The significance of this action being among the first items of business addressed by the gathering was not lost on CHHSM’s the Rev. Elyse Berry, associate for advocacy and leadership development. “Racial justice is intentionally woven throughout this Synod,” she said, underscoring the importance of the issue. This discussion, she believes, will “set the tone” for all other business that comes before General Synod.
“Racism hurts everyone,” Berry says. “It disproportionately targets people of color, but harms people on a wider scale than we tend to talk about. Yet the negative impact of these factors is preventable.”

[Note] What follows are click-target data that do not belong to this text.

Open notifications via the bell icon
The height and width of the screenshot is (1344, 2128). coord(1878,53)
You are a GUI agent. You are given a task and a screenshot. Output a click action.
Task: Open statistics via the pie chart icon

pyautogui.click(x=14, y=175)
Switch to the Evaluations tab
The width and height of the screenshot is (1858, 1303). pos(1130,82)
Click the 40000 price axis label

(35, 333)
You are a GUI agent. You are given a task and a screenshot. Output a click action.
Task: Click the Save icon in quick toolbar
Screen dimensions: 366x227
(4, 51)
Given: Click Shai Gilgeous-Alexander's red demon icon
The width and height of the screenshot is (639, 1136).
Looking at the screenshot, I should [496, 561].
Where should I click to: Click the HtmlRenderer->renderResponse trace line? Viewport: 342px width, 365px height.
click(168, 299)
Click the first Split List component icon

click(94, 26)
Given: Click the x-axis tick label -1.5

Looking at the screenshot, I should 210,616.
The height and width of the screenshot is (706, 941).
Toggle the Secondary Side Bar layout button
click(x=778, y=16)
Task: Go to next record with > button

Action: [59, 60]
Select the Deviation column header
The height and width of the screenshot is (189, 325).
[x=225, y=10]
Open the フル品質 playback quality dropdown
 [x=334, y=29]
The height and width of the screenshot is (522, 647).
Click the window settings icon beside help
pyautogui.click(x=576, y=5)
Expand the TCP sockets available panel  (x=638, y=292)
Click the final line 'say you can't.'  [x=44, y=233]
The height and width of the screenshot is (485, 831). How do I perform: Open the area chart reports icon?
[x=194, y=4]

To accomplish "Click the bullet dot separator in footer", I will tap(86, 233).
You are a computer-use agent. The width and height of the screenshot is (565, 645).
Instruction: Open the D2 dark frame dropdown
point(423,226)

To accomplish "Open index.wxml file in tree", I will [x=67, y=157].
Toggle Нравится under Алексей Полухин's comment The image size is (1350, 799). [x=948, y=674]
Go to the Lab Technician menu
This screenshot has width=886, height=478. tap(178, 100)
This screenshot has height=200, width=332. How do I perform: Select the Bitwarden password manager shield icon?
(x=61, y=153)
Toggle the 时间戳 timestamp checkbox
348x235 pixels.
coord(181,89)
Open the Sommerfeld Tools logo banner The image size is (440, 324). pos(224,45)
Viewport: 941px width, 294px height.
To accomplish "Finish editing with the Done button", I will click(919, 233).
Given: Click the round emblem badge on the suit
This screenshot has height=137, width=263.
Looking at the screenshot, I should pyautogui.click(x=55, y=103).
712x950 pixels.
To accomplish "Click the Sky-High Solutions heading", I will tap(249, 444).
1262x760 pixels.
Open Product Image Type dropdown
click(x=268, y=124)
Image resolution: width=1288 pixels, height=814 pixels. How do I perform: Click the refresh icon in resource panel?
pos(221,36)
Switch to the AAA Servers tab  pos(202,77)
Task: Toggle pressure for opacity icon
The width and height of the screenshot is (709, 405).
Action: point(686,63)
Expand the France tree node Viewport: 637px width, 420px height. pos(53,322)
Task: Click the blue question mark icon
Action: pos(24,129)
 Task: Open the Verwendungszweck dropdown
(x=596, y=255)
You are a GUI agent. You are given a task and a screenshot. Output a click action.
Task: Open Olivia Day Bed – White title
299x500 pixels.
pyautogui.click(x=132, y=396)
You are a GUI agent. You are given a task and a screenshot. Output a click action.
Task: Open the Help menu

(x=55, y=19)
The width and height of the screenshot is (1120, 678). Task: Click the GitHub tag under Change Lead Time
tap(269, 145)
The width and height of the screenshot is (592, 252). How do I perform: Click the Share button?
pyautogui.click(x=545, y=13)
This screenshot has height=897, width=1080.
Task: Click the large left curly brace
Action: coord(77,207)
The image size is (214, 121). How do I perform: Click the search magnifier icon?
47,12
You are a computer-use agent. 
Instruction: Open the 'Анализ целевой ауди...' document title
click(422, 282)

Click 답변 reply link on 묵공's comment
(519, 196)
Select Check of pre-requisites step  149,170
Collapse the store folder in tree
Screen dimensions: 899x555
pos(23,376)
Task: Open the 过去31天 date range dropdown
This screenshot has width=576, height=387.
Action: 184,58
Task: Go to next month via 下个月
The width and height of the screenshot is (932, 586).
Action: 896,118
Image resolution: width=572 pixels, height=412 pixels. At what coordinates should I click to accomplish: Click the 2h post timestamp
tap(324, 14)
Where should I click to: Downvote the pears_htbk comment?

The United Church of Christ General Synod is said to “speak TO and not FOR” its local congregations in communities throughout the United States. Much of the work to overcome racism in public heath will fall to those congregations, Berry said. CHHSM has created an online course to help local churches and their members determine their local response to racism in health care. “People understand parts of things, but aren’t always connecting the dots as to why these things are related,” she said. The course, “Reason to Have Hope: A Public Health Response to Racism,” provides tools for discussion and guides for action.
“Racism is harmful across racial lines, and on a wider scale than we tend to talk about,” Berry adds. “Anti-racism is liberation for everyone and shows us that the damage of systemic racism and white supremacy is preventable.”
One specific piece of action called for in the resolution is Congressional passage of the Anti-Racism in Public Health Act, which creates a “Center on Anti-Racism in Health” as part of the federal Centers for Disease Control and directs funding to address public health impacts of racist policies and activities.
“This resolution is incredibly important especially in light of the conversations being had under critical race theory,” said Andrew Roblyer, a delegate from the South Central Conference. “Racism is absolutely a public health crisis and we should do everything we can to speak out against it.”
Tim Kershner, a longtime General Synod Newsroom volunteer, lives in Campton, N.H.. in the New Hampshire Conference.